### Your instructions
Can you pick up the piece on the novel Thinner than Skin and its author and continue it after its last sentence?
====== Reading passage
The Author, Plot and More Information

The acclaimed author of this book is Uzma Aslam Khan. She is a Pakistani writer who was born in Lahore. And according to her bio in the book, after her birth, she and her parents moved to the Philippines and then to Japan and then to England. And then in 1979, they returned to Pakistan and settled in Karachi. She is the author of five novels and her second novel, Trespassing was shortlisted for Commonwealth Prize Eurasia 2003 and has been translated into 13 languages. In fact, the novel Thinner than Skin was nominated for Man Asian Literary Prize 2012.

Making Write/Right Our World: A conversation with author, Uzma ...
Photo Credits: https://cafedissensusblog.com

Here is a list of her notable works:

  • The Story of Noble Rot
  • Trespassing
  • The Geometry of God
  • The Miraculous True History of Nomi Ali

The main characters in the book include:

  1. Farhana
  2. Nadir
  3. Irfan
  4. Wes
  5. Kiran
  6. Maryam
  7. Ghafoor

Thinner than Skin is a love story between Farhana and Nadir as they travel back to their native homeland of Pakistan to not only apprehend their own destinies but travel up to the North of Pakistan where Farhana and her friend Wes are exhilarated to study the country’s prepossessing glaciers. Whereas Nadir is kept company by his old childhood friend, Irfan who is well-versed and knowledgeable about the traditions and people en route their destinations. It is in their travelling journey that they meet a family of Gujjar nomads whose family and a series of unfortunate events leads to an immense learning experience for the travellers about the politics and landscape of Pakistan.
============
====== Given data
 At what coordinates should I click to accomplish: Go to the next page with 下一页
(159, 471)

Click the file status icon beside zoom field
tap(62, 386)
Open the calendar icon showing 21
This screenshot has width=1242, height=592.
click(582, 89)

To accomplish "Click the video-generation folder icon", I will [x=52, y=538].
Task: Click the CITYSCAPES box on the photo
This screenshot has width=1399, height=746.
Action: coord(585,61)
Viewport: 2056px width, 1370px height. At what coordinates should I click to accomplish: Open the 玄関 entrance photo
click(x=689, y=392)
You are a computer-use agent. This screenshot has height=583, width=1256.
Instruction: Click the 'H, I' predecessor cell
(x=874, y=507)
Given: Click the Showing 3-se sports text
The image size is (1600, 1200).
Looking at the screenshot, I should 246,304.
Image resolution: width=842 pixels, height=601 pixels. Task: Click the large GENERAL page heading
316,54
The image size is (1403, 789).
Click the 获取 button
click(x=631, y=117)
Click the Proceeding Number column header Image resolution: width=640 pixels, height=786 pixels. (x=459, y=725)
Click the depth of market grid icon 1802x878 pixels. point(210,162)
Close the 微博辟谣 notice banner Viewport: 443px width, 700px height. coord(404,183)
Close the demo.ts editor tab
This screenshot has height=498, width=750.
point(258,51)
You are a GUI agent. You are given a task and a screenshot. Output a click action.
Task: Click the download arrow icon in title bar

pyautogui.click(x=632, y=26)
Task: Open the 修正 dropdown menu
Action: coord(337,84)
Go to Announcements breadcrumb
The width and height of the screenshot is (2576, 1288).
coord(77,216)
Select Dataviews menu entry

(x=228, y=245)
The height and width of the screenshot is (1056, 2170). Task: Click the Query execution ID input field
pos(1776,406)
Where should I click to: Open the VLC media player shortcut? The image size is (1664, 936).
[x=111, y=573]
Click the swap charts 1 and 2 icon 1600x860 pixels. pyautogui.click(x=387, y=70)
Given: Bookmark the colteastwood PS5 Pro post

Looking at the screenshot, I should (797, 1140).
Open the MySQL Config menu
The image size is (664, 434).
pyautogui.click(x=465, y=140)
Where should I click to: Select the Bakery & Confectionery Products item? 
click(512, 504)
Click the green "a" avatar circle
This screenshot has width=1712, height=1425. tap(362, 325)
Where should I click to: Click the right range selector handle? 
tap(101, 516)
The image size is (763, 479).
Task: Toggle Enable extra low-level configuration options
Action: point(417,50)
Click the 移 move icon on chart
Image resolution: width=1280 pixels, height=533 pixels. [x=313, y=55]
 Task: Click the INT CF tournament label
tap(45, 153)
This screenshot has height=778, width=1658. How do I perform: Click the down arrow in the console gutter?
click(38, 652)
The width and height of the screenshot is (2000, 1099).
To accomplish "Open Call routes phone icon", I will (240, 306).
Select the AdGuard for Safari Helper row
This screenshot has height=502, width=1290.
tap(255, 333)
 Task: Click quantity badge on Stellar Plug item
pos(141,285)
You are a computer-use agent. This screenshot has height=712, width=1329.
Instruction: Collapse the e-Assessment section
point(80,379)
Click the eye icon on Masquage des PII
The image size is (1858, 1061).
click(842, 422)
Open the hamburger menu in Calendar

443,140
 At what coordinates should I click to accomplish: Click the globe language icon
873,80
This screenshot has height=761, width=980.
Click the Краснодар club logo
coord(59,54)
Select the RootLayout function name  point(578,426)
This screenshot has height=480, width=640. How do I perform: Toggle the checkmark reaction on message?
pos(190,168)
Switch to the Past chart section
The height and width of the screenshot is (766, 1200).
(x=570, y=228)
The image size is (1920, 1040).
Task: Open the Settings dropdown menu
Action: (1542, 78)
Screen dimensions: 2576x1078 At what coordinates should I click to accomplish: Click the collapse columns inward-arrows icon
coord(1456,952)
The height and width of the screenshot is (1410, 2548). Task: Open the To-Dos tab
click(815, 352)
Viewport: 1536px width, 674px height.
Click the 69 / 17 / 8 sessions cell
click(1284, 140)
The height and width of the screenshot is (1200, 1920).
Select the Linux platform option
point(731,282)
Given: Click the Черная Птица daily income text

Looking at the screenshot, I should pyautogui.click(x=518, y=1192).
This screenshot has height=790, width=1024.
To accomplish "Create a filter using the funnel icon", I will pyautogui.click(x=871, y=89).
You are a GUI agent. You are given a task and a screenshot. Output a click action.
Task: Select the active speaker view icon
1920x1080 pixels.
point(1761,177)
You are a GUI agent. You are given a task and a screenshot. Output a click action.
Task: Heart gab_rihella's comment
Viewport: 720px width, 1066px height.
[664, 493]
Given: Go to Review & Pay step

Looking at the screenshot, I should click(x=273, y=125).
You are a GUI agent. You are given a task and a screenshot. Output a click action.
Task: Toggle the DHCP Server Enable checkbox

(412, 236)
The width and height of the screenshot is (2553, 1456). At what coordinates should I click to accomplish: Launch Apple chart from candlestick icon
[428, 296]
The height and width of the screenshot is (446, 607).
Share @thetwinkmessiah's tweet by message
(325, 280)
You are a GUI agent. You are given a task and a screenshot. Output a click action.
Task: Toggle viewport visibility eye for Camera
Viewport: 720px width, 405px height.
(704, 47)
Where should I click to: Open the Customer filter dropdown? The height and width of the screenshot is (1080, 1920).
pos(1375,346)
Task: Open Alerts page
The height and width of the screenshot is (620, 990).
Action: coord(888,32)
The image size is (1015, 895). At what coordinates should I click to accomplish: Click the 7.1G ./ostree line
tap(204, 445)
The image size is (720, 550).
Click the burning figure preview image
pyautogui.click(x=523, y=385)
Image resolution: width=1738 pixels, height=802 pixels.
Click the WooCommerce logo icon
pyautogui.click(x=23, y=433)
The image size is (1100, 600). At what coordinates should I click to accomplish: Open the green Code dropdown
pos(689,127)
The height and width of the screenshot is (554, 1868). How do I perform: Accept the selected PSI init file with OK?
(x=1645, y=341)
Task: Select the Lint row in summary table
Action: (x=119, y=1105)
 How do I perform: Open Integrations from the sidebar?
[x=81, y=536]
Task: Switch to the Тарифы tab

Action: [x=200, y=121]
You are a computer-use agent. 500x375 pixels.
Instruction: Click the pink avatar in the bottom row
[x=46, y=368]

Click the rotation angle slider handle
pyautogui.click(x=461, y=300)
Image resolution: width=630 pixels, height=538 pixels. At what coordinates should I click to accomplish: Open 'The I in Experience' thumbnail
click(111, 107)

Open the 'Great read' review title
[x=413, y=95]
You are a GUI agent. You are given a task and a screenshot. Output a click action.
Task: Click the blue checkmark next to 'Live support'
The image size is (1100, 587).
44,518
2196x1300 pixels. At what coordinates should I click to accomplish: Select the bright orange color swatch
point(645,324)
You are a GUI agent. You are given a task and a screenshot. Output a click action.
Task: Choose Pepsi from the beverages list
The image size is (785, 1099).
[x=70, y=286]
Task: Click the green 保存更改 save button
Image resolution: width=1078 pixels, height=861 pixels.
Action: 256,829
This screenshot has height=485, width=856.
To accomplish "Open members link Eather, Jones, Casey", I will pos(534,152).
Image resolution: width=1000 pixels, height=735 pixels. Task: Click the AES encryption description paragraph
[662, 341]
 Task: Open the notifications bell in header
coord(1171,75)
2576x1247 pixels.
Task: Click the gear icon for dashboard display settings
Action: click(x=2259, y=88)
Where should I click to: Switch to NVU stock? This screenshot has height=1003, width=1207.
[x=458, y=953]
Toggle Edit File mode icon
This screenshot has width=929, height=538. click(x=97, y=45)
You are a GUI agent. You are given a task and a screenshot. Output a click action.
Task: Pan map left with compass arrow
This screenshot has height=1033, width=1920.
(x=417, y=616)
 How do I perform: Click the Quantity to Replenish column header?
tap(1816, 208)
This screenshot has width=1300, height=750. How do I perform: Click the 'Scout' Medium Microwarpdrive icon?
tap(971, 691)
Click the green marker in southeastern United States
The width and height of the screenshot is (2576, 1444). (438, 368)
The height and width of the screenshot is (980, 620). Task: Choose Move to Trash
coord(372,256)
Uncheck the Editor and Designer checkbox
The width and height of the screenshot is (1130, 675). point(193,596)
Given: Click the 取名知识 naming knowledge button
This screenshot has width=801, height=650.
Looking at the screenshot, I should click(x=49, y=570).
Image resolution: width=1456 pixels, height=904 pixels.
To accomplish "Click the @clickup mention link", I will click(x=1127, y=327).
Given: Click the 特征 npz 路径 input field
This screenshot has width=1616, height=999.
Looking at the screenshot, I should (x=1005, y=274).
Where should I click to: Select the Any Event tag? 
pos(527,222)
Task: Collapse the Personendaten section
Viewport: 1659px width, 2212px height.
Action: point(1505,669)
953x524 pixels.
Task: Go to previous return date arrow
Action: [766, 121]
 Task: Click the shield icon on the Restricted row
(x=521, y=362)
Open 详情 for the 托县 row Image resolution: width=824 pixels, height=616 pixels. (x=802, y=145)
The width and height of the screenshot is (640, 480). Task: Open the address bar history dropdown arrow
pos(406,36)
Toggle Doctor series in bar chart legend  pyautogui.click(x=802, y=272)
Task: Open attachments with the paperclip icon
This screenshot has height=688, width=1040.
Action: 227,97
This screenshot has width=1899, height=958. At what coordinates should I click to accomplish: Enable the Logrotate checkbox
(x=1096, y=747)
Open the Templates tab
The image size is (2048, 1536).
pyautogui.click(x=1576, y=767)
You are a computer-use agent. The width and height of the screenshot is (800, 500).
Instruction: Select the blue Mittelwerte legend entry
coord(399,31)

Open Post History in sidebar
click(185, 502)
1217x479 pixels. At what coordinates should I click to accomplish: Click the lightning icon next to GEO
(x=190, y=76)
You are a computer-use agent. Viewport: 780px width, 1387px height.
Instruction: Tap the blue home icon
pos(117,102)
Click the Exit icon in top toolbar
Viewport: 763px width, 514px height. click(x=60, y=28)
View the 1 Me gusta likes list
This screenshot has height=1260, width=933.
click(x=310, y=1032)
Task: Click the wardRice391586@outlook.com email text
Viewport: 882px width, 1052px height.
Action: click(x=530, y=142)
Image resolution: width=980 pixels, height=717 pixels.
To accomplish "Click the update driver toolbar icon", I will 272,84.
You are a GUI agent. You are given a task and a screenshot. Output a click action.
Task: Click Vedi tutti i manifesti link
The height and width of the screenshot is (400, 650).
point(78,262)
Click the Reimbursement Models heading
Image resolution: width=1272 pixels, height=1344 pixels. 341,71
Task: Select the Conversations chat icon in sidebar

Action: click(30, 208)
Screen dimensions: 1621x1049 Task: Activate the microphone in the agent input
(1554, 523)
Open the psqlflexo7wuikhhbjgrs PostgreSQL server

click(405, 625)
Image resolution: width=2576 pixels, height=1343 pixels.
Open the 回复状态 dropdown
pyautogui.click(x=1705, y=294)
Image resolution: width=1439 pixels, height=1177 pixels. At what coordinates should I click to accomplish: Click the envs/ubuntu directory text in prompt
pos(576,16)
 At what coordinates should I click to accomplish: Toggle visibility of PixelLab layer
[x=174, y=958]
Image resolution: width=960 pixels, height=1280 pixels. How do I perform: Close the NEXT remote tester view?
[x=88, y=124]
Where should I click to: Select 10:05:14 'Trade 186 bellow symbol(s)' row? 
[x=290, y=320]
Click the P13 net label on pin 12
============
### Written answer
My Review and Experience Regarding The Book

Thinner than Skin by Uzma Aslam Khan has its praises and criticism like any other work of art. It has a convoluted plot with spontaneous connections here and there that make keep you flabbergasted with wonder. Just by reading the book, it is evident that a lot of thought has been inculcated in the intricately bound plot along with the character development of each of the character included in the plot. This impeccable character development makes you understand and bond with the characters in a way that you feel each and every tumult and curve in their story.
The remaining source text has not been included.